§ **YOUR TASK**:
Rewrite the rows beginning at the line that contains "How do I perform: Open" and continuing to the end of the rows, replacing "profile picture" with "avatar" and leaving everything else unchanged. Omit the pictures from your answer.

════════

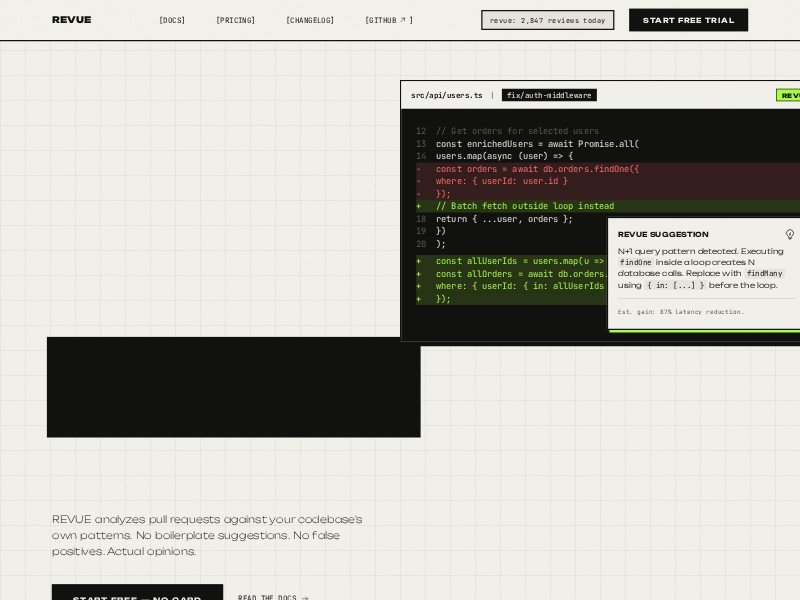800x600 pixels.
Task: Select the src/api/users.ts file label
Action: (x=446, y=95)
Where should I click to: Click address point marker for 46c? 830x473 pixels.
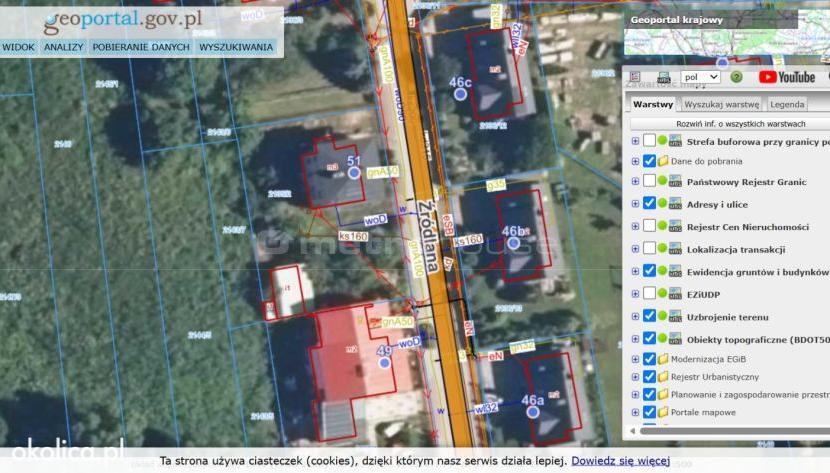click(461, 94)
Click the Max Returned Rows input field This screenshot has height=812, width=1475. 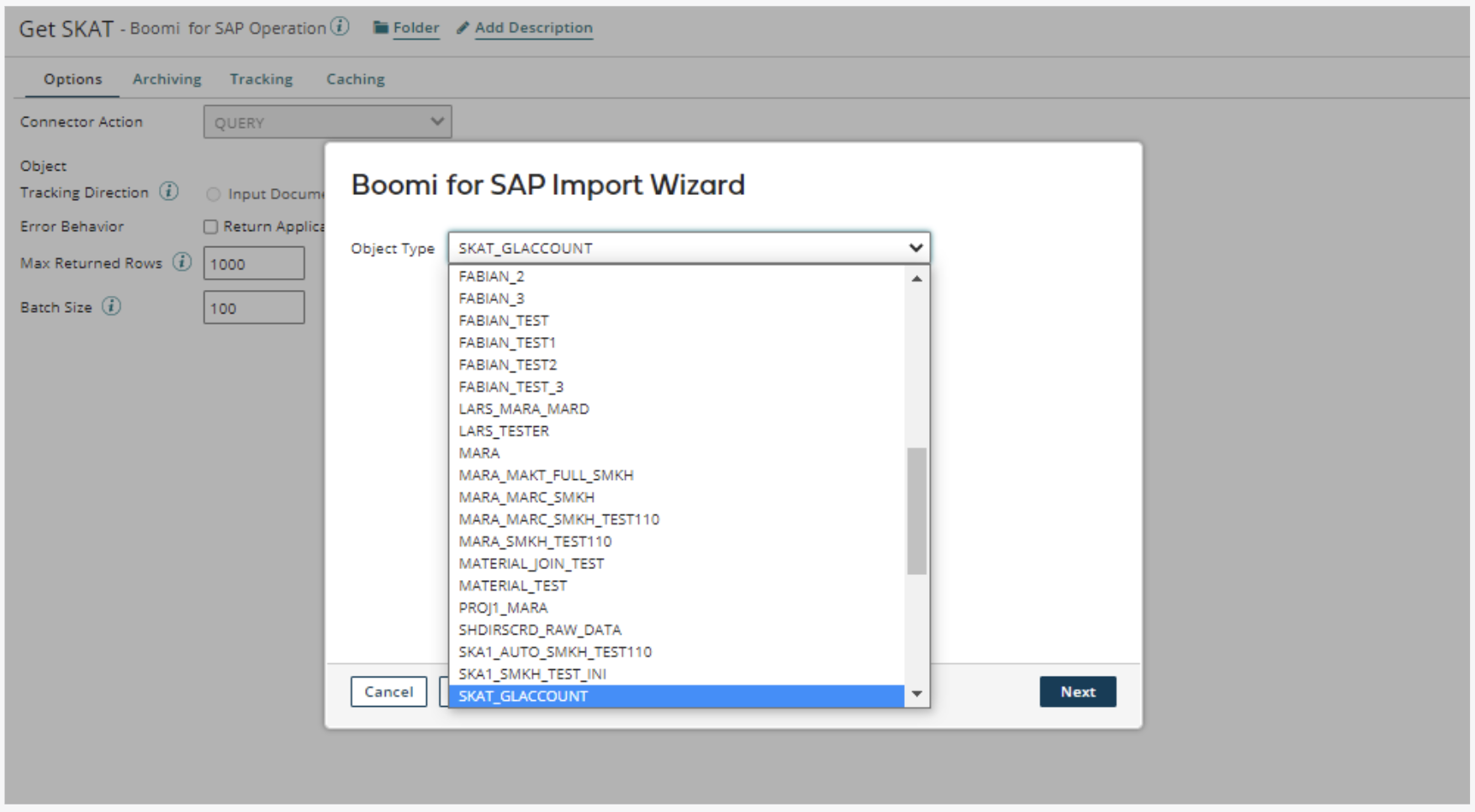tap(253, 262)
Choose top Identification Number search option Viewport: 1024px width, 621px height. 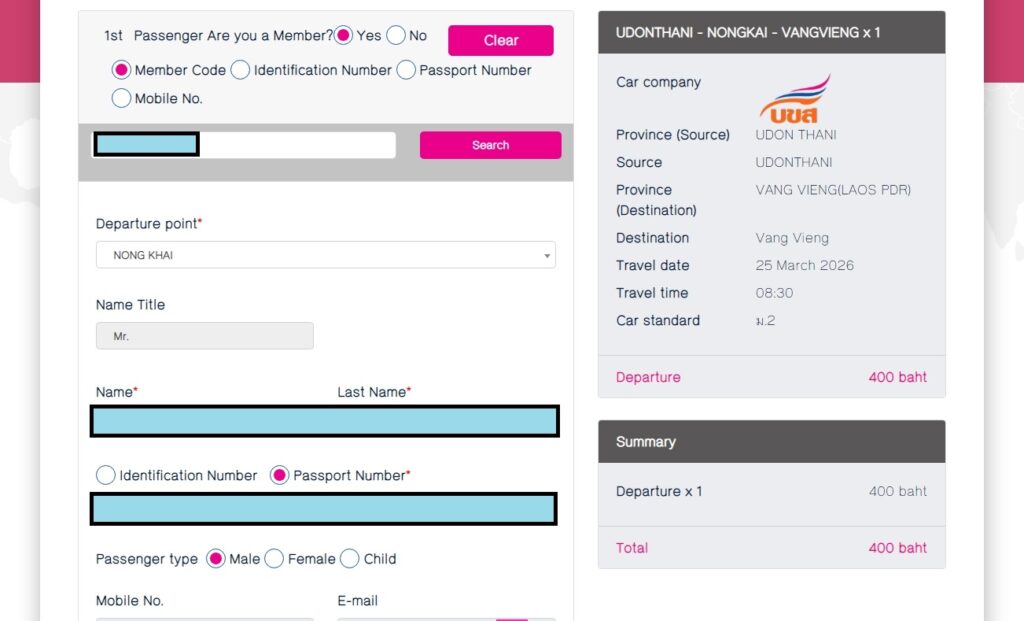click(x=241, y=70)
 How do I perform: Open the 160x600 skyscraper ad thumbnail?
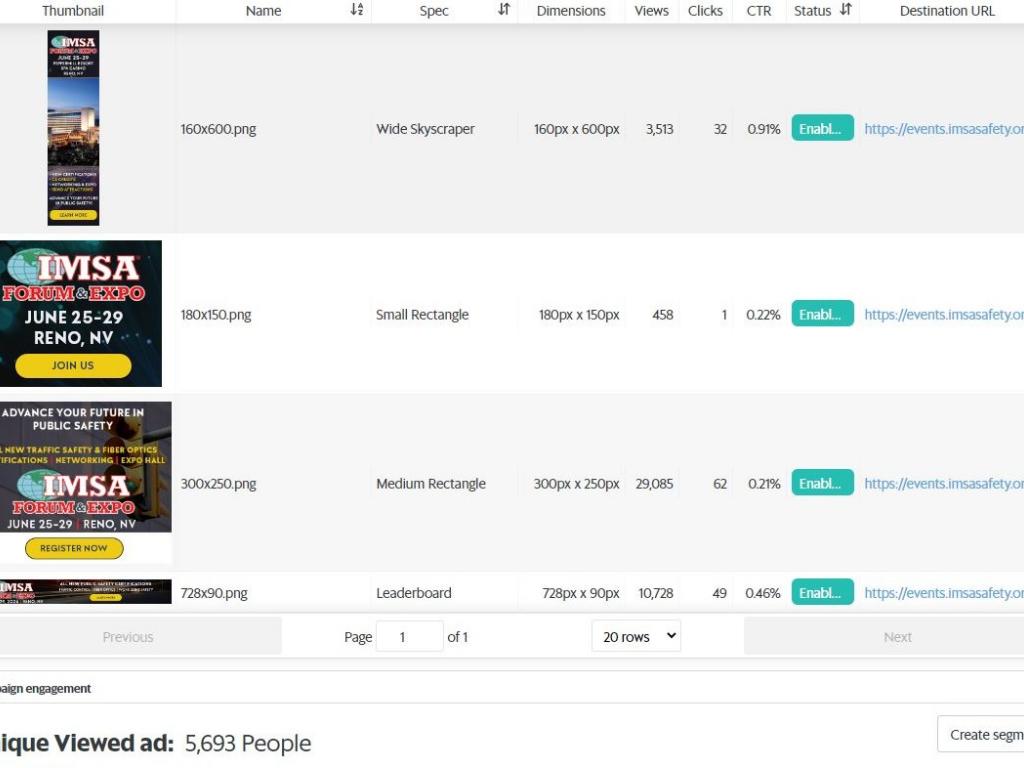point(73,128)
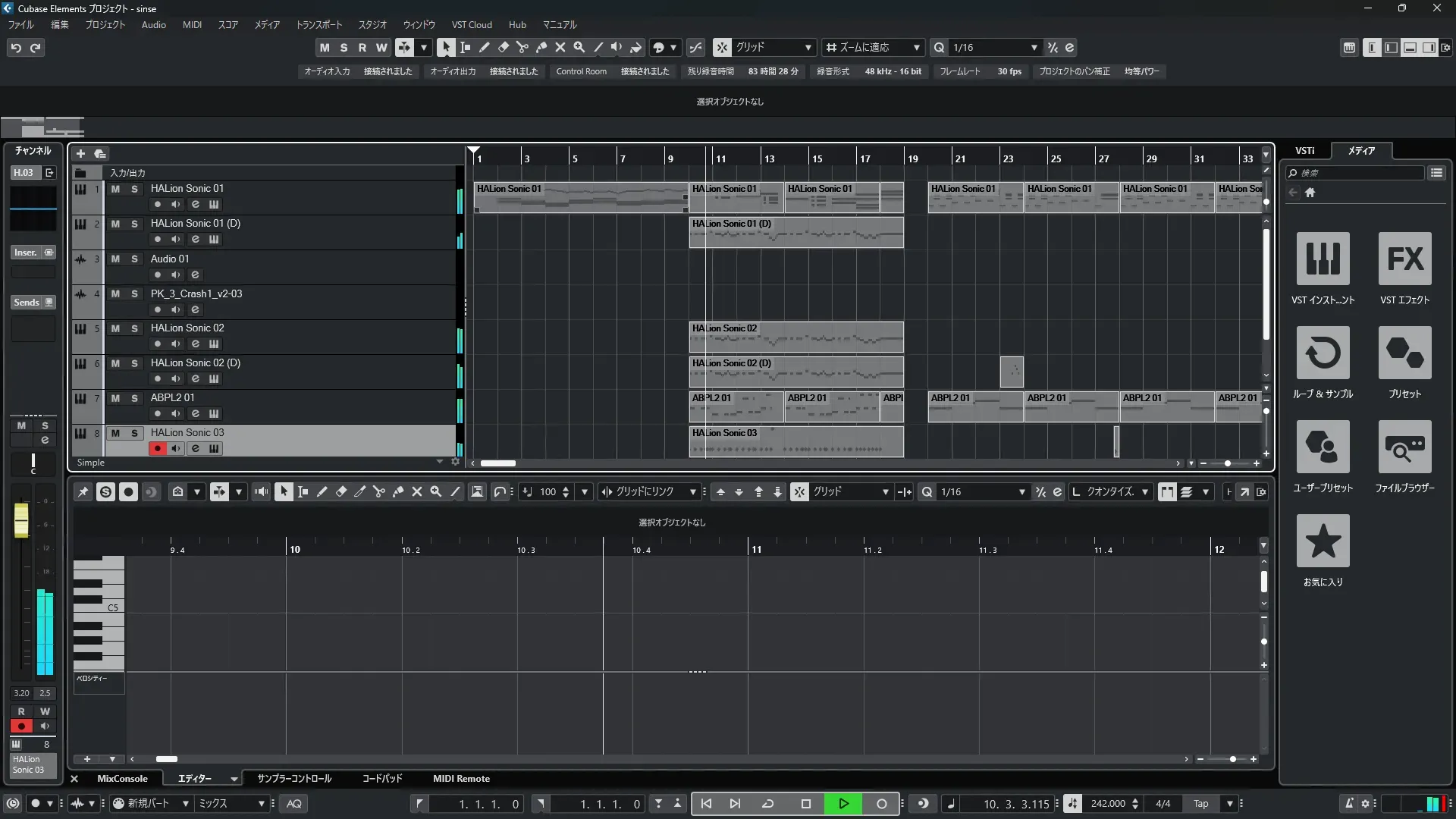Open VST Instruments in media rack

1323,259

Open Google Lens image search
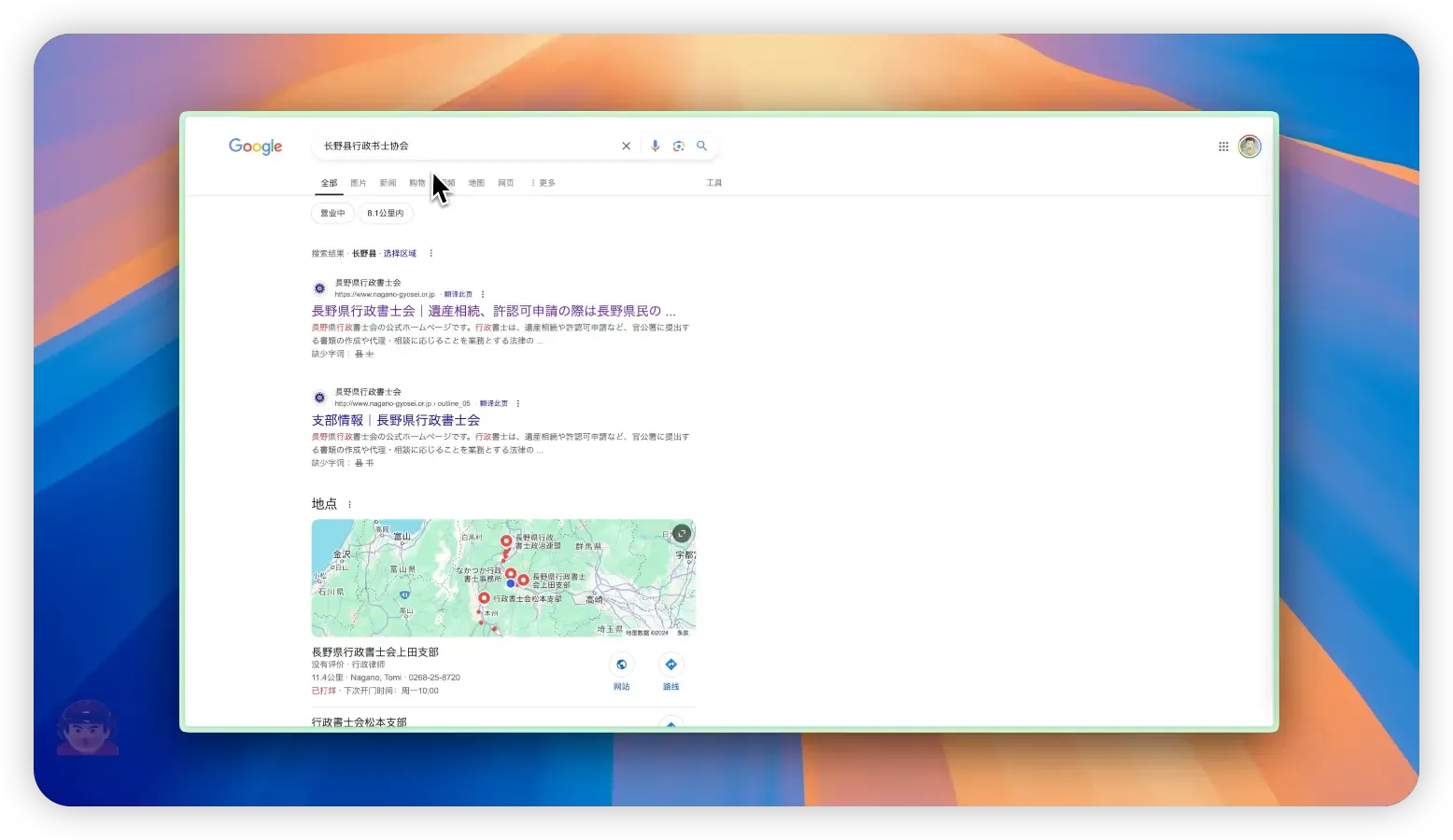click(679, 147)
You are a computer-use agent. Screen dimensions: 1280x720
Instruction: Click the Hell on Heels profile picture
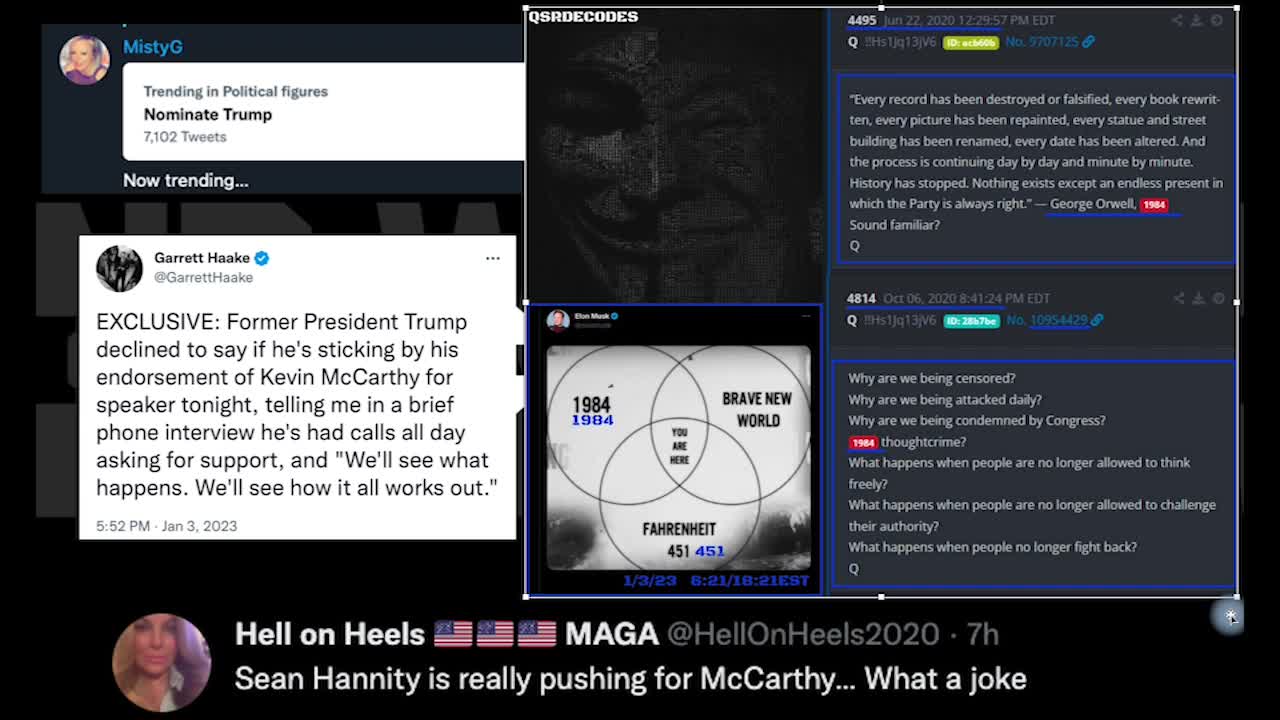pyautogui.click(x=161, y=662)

════════

§ **REPLY**:
 How do I perform: Open the 160x600 skyscraper ad thumbnail?
point(73,128)
Open VST Instruments in media rack

1323,259

Open Google Lens image search
click(679, 147)
You are a computer-use agent. Screen dimensions: 1280x720
Instruction: Click the Hell on Heels avatar
pyautogui.click(x=161, y=662)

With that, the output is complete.